▼
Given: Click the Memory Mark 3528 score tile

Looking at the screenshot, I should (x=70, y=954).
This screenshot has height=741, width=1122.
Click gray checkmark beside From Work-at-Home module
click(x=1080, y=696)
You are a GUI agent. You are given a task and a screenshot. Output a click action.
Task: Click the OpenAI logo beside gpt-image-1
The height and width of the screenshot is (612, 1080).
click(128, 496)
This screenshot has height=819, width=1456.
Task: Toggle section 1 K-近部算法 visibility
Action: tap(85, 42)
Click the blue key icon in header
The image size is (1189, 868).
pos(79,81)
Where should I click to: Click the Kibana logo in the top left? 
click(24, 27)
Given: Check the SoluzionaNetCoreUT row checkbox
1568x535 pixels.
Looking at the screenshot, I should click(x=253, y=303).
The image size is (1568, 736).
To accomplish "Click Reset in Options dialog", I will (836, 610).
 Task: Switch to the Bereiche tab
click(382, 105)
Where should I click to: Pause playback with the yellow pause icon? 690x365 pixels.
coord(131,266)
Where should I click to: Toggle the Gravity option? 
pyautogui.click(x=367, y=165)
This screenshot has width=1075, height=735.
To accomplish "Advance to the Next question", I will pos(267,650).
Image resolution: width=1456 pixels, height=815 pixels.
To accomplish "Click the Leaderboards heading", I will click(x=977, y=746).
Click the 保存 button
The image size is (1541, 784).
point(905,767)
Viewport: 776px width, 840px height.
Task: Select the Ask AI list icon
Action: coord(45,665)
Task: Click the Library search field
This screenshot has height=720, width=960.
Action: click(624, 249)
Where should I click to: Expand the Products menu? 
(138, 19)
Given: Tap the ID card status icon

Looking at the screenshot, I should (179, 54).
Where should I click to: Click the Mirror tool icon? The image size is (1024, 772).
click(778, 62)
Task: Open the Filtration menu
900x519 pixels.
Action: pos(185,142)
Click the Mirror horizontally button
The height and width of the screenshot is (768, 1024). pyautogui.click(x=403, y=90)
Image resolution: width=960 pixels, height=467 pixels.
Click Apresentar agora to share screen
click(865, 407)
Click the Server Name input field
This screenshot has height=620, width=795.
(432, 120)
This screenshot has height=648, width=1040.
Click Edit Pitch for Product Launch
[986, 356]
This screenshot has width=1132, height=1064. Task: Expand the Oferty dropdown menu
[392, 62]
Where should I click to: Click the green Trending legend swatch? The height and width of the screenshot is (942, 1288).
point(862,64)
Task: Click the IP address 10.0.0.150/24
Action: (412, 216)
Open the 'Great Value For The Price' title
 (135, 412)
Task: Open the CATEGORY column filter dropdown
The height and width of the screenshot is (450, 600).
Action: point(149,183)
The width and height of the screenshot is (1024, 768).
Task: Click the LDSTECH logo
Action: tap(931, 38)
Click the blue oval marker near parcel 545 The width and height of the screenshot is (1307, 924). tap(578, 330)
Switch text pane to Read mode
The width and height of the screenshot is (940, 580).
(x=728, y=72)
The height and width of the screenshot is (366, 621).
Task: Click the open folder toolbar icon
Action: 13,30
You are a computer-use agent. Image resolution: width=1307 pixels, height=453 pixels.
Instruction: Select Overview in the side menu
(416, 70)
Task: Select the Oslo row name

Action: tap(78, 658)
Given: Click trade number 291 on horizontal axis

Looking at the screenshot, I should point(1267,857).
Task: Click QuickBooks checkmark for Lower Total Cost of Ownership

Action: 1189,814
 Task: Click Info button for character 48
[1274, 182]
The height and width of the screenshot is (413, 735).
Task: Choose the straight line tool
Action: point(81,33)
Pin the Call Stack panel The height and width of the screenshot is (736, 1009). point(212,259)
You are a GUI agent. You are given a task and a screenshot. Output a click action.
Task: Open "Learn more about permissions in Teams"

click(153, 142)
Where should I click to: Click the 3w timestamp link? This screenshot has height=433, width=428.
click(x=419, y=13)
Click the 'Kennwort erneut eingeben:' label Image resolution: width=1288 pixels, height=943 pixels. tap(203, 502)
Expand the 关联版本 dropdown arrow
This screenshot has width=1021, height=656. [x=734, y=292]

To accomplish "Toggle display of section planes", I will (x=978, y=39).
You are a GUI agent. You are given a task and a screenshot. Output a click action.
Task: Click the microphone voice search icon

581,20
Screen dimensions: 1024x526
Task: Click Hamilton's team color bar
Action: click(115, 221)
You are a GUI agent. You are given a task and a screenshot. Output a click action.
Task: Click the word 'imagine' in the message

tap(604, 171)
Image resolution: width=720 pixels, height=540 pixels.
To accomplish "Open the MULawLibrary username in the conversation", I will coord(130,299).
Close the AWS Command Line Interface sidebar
▲
# [WRITTEN PROBLEM]
Pick out every line in the entries above that contains the word "blue". Case counts.

# [TASK ANSWER]
Click the blue key icon in header
Click the blue oval marker near parcel 545 The width and height of the screenshot is (1307, 924). tap(578, 330)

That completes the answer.